Negative interest rates are the last thing the economy needs

JUST in case anybody was still in doubt that yet more quantitative easing (QE) and extraordinary monetary measures are on the cards, Paul Tucker, the Bank of England’s deputy governor, could not have been any clearer yesterday. He even raised the prospect of the Bank of England imposing negative nominal interest rates, at least on commercial banks’ reserves lodged with it, in a bid to get the money circulating instead. We already have negative real interest rates at the moment, with the interest far lower than the rate of inflation. But negative nominal rates would represent a complete break with the status quo: depositors would have to pay their bank, rather than the other way around. It is clear that the Bank remains extraordinarily dovish: quite remarkably, it is still trying to loosen monetary policy further.

Yet there is a simple reason why banks are keeping money at the Bank: they need to retain liquidity, for regulatory and prudential reasons. If they are forced to find another safe haven for their cash, we can be sure it won’t end up being lent out to small firms, which thanks to new rules comes with penal capital costs. More broadly – and going further than the limited measure Tucker floated yesterday – the idea that negative interest rates could even be on the cards is ominous. In theory, if the Bank of England were to cut its interest rate to below zero, and your bank were to start charging you to keep cash, you might choose to withdraw everything and keep the cash under your pillow. This would annihilate the banking system and cause an immediate depression.

In practice, however, a few banks around the world in recent years at times did charge slightly negative rates on some deposits for some periods, when the rate at which money could be lent out at also collapsed, and these were largely accepted – just as people would understand they have to pay a bank to keep valuables such as jewellery in a store.
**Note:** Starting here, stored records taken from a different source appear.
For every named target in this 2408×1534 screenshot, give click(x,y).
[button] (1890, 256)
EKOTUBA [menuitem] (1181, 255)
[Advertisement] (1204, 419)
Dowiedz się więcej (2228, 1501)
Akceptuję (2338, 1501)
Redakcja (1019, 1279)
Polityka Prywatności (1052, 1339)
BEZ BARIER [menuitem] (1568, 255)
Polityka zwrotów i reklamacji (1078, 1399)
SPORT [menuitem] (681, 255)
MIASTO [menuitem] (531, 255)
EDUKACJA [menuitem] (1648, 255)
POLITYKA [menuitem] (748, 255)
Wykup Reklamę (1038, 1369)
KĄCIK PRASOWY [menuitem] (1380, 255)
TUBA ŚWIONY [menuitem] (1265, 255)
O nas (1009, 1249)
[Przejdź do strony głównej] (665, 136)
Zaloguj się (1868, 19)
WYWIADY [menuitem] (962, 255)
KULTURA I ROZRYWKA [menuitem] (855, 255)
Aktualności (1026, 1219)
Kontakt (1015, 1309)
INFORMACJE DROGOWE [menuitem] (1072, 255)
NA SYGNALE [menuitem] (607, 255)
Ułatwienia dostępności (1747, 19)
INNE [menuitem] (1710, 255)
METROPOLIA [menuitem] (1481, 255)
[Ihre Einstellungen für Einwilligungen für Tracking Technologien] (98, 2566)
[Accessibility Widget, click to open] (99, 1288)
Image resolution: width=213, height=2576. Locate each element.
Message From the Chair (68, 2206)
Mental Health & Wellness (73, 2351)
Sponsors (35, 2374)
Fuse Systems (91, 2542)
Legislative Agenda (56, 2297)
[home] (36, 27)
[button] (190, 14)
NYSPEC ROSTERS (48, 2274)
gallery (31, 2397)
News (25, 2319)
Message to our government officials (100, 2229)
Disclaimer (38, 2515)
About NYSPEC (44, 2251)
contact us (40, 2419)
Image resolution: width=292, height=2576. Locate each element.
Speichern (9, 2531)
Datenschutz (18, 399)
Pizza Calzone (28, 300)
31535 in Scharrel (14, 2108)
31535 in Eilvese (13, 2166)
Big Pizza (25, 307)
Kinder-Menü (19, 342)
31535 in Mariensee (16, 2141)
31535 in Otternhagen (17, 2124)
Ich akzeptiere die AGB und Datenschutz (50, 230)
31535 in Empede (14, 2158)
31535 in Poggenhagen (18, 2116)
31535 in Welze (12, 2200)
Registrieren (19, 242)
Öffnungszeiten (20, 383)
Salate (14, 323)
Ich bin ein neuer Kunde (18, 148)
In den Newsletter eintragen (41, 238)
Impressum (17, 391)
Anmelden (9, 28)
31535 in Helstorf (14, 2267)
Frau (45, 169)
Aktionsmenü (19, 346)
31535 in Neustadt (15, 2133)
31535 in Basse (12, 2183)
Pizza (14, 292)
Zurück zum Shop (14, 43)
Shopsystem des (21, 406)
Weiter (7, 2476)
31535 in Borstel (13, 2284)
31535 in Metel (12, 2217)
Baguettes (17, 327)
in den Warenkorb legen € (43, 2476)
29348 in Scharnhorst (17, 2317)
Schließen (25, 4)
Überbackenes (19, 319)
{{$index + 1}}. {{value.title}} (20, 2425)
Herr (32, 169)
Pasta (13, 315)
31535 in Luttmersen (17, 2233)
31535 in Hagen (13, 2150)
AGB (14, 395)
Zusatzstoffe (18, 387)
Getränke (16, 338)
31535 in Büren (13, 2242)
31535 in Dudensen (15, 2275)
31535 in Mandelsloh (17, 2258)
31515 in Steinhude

But negative rates are probably only viable briefly, on the margins, on high net wealth bank accounts. Applied on the high street in the UK, the consequences would be catastrophic. Under today’s more stringent rules, banks need deposits to finance any lending; they can no longer rely as much on money market funds. Having to fight for deposits in a context of negative nominal rates would probably lead to a credit crunch.

Most importantly of all, negative interest rates would decimate savers. They would be the sort of policy that is almost designed to undermine the middle classes, especially those with relatively modest assets and savings. They would chip away at a key foundation of capitalism and a demographic with a vested interest in its preservation; down that road lies Italian or French style poujadisme and middle England rage.

The Centre for Policy Studies provides useful context. QE has already been larger, relative to GDP, in the UK (22 per cent) than in either the US (13 per cent) or the Eurozone (4 per cent). It has helped mop up 46 per cent of the massive issuance of UK sovereign bonds over the past five years – the volume of outstanding gilts has increased by two and a half times in just five years, by £832bn, the equivalent of £33,000 for every UK household, much of which has been monetised. QE has crippled savers, who are losing an estimated £65bn a year in interest forgone, according to Ewan Stewart, author of the research. Between January 2008 and December 2012, sterling lost 17.2 per cent of its purchasing power thanks to inflation. Why are we still so obsessed with loosening monetary policy yet further?